§ **Assignment**
When the listing below reaches the line that has "Task: Click the", start reproducing exactly; stop after the line that has "Click the Pertinence", and drop the pictures.

§ **Provided data**
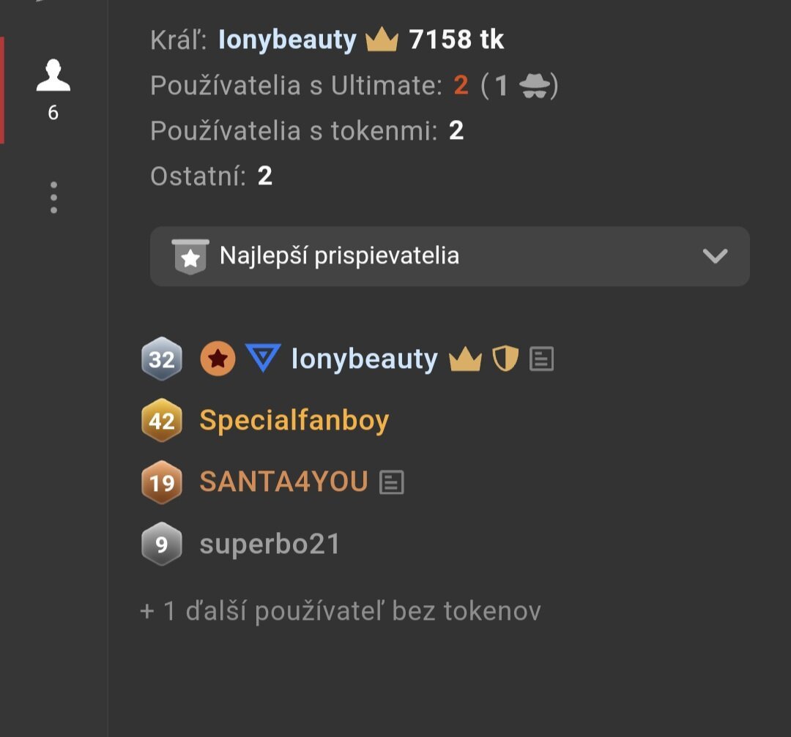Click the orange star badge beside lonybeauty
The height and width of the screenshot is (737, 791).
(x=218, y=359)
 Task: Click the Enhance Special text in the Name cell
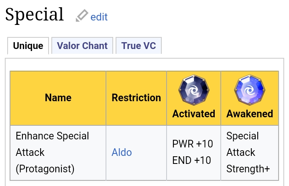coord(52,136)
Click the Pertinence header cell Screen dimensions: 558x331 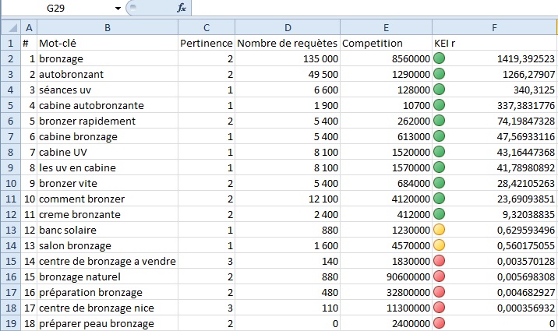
---
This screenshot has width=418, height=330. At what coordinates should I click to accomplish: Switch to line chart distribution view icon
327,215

§ **Solution to this task**
 Task: Click the Enhance Special text in the Name cell
coord(52,136)
Click the Pertinence header cell Screen dimensions: 558x331 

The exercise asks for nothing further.